Comme un savoir-faire à la française, une nouvelle vague ‘French touch’ ?
Pourquoi pas ! Beaucoup de français font cette musique-là, qui n’existe pas ailleurs. Les Allemands ne font pas ça, les Anglais non plus. J’ai voulu regrouper ça dans l’EP. Comme c’est ma première prise de parole, l’idée c’est de dire : « je suis dans la club culture, mais pas en 4/4. Je suis dans la teuf avec des influences d’ailleurs, qui font partie de moi, de ce que je suis ».

 

C’est ce qu’on a ressenti à l’écoute : la base reste club, et tu rajoutes des couches qui viennent de toutes tes influences. Et ça donne l’impression qu’elles font partie intégrante des tracks, pas qu’elles sont ajoutés artificiellement pour faire « exotique ».

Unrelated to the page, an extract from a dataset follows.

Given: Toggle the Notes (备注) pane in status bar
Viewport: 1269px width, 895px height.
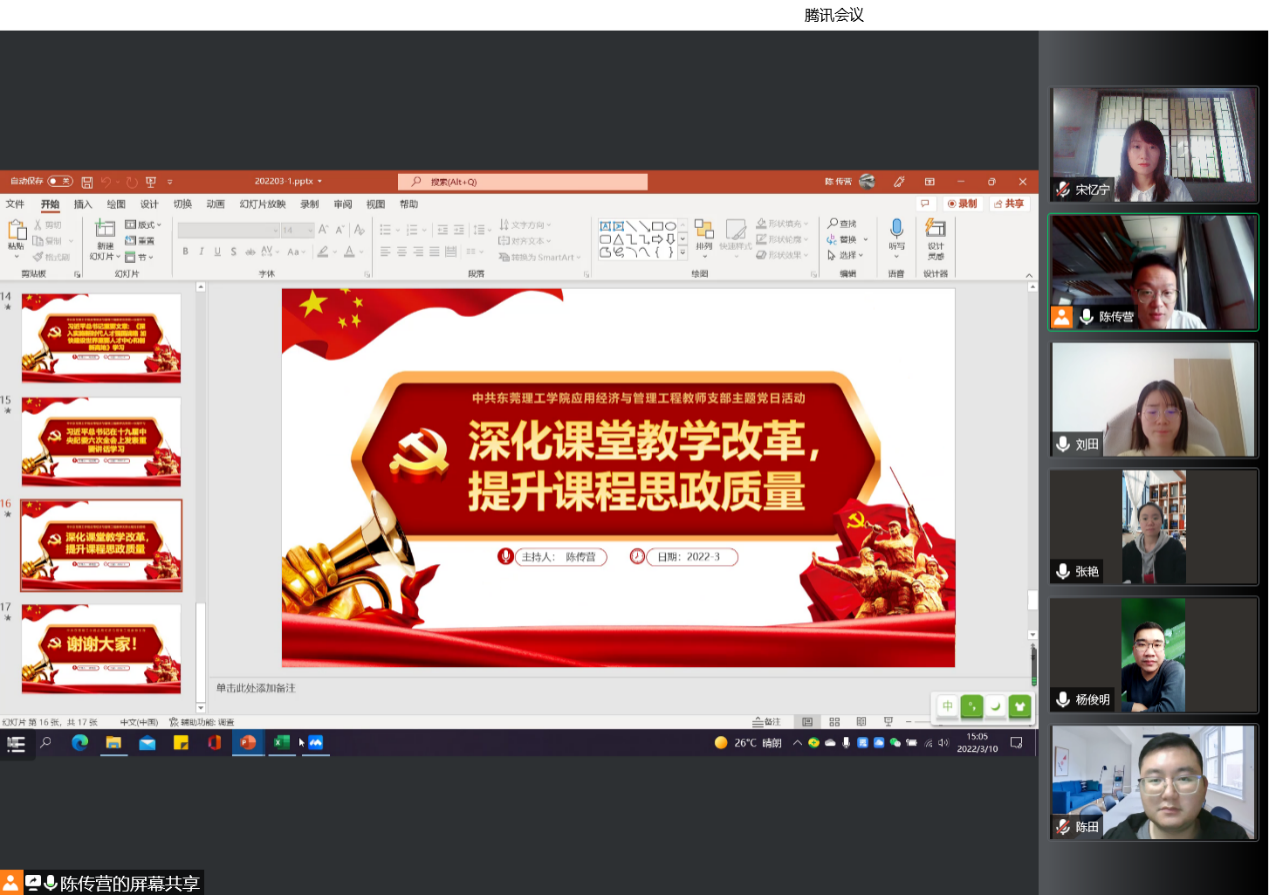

C’est ça. Que ce soit dans la construction des morceaux, qui ont une attaque hyper frontale, ou que ce soit dans les éléments que j’ai rajoutés, j’ai vraiment eu envie de reprendre cette manière que le continent africain a de faire sa musique. Même si c’est une musique qui est chill parfois, l’attaque détermine le son. Quand on prend « Club culture » il est fait pour être joué en club, mais contre la rythmique est puisée des rythmes des peuples bamileke, avec des basses à contre-temps.

 

Pour toi, quel titre de l’EP te représente le plus ?

« Sagatte » : c’est un statement, ce que je suis. Parce que j’aurais pu faire des sons club, des tracks hyper ‘bonne école’, comme pouvait l’être « Antagonist », mais je n’ai pas voulu le faire. Je voulais mettre l’accent sur le ressenti, plutôt qu’une performance d’arrangement. Je voulais que l’EP ait une couleur et une magie à lui.

Pour « Sagatte » donc, j’ai rencontré un des meilleurs batteurs camerounais. En studio ce qu’on a enregistré de lui, c’est un one shot : dans mon track final, il n’y a qu’à la fin où je fais une boucle avec une musique de mariage. Sinon tout ce qu’on entend, c’est ce qui s’est vraiment passé, sans coupure. Non seulement c’était beau, mais il était calé au BPM. Quand j’ai voulu « quantizer » le son, je me suis rendu compte que je n’avais pas besoin…

Il était en transe, moi je le guidais. À la fin du track, tu m’entends applaudir et dire « bravo » ! Je l’ai laissé exprès dans le son pour qu’on sente l’euphorie du moment, je crois que ça se ressent. Ensuite j’ai retravaillé les drums, mis des filtres, rajouté des basses, une nappe…. C’est ce titre qui me touche le plus.

 

Je trouve que cette notion de transe dont tu parlais, se retrouve dans tes compositions sur l’EP. 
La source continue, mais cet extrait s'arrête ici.